When you reach the line that contains "Task: Select the Právnická osoba radio button" below, transcribe it and each line after it word for word to the end of the records, omitting pictures.

Start of Given data

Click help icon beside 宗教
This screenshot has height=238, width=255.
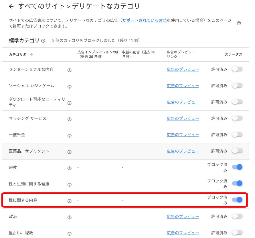pos(69,168)
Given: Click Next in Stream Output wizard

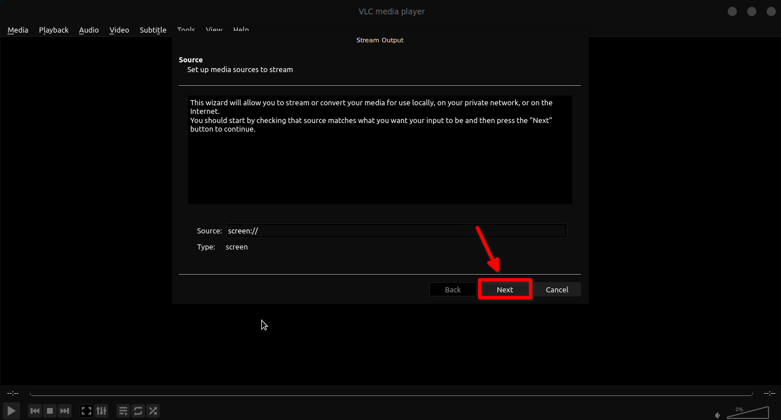Looking at the screenshot, I should click(505, 290).
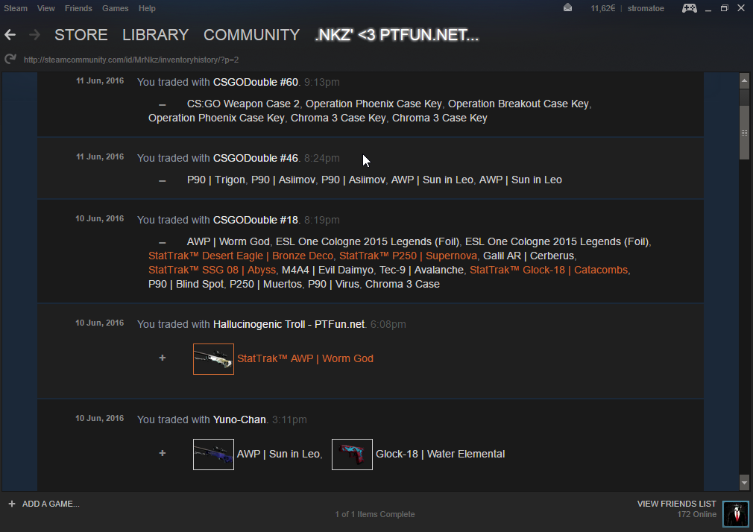This screenshot has width=753, height=532.
Task: Open the friends list avatar icon
Action: 735,513
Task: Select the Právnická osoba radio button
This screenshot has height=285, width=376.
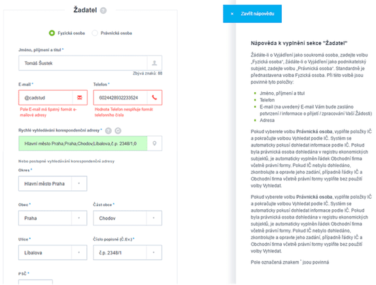Action: [x=95, y=33]
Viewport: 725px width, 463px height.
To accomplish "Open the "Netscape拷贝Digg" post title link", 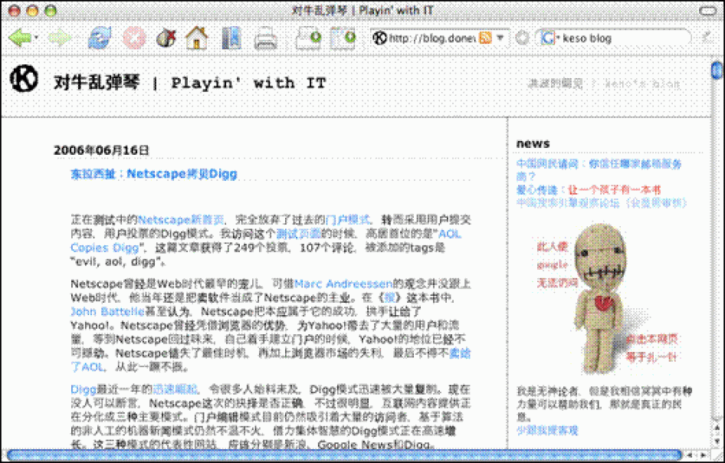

End of Given data

- **Answer to this exercise**:
Task: Select the Právnická osoba radio button
This screenshot has height=285, width=376.
Action: [x=95, y=33]
Viewport: 725px width, 463px height.
To accomplish "Open the "Netscape拷贝Digg" post title link", 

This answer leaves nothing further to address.